Sem vínculo, com ganho diário e caixinha

Iraci Ribeiro, de 74 anos, debaixo do pé de pitanga que faz sombra para seus dias de trabalho em pé, em jornada de 9 horas diárias — Foto: Marta Cavallini/G1

Iraci Ribeiro, de 74 anos, nunca teve carteira assinada, mas mesmo que esteja na informalidade desde os tempos em que era diarista, a idosa se sente orgulhosa de ainda trabalhar e se sentir útil.

Após 20 anos limpando casas de diferentes patrões até aos domingos, há 8 anos ela entrega panfletos para um avaliador de joias na Zona Oeste de São Paulo. Iraci recebe R$ 40 por dia para trabalhar de segunda a sexta, das 9h às 18h. “Trabalho para ocupar a mente, ficar sozinha em casa não dá”.

Antes de se tornar entregadora de folhetos, ficou por dois anos vendendo bolsas para uma ambulante na mesma rua. “Mas ela se mudou daqui e eu fiquei sem trabalho. A sorte é que tinha essa vaga de entregadora e eu fui escolhida”, afirma.

Iraci tem dois filhos, 6 netos e um bisneto. De vez em quando ajuda a família. Além da remuneração diária, ela ganha “caixinha” de quem vai vender ouro e de quem ajuda dando informação. Ela já é conhecida na região e sempre ganha cafezinho e bolo dos comerciantes. “Passa o dia que nem vejo. Quando olho já deu 6 da tarde”.

Iraci conta que um pé de pitanga faz uma “sombra boa” para protegê-la do sol durante as 8 horas em que fica em pé - a idosa tem uma hora de almoço. Ela viu a árvore crescer desde que começou a trabalhar ali.

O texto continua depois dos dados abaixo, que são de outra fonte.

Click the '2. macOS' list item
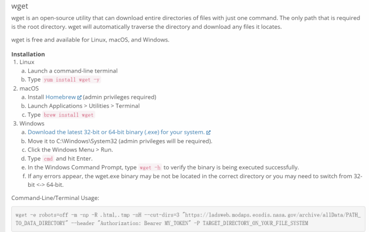 (x=26, y=89)
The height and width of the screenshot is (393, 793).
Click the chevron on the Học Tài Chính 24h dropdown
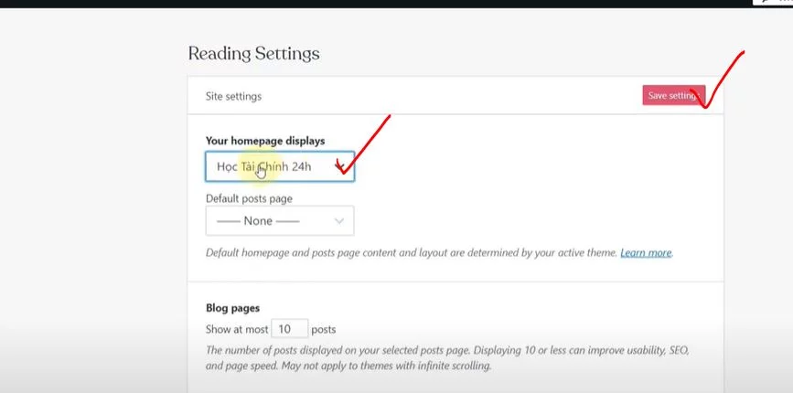(341, 167)
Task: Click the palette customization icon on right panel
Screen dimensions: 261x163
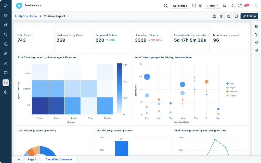Action: pos(257,42)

“Quando algum caminhão para e bate nos galhos eu brigo”, comenta. Quando doem as pernas, ela se ajeita em alguma soleira de loja para descansar por uns 10 minutos. Ela acorda todos os dias às 5 da manhã e pega dois ônibus. “Se eu estivesse dentro de casa não estaria assim, com saúde e disposição”, diz.

Movimento de inclusão

Segundo Latvik, da MaturiJobs, embora a contratação de pessoas da terceira idade seja uma tendência ainda pequena nas empresas, é possível perceber um crescente interesse por profissionais mais velhos em algumas culturas organizacionais.

“Algumas empresas estão mudando o olhar para profissionais mais seniores, principalmente depois da crise, quando algumas sofreram por terem empregado funcionários muito jovens e com pouca maturidade e experiência”, diz Latvik.

Assim como a diversidade de gênero e raça adotada recentemente por parte do mundo empresarial, a inclusão etária também começa a ser valorizada em alguns ambientes que buscam mesclar a convivência de diferentes gerações no ambiente de trabalho.

Mas o fundador da MaturiJobs pondera que ainda existe um preconceito nas empresas de que os idosos são mais caros, como os custos com plano de saúde, ou de que estão desatualizados.

“Ao incluir idosos, a empresa traz inovação. Já é comprovado, que a diversidade etária é tão importante quanto as outras porque ela traz olhares diferentes e ajuda a pensar fora da caixa. Essa troca é muito rica”, diz.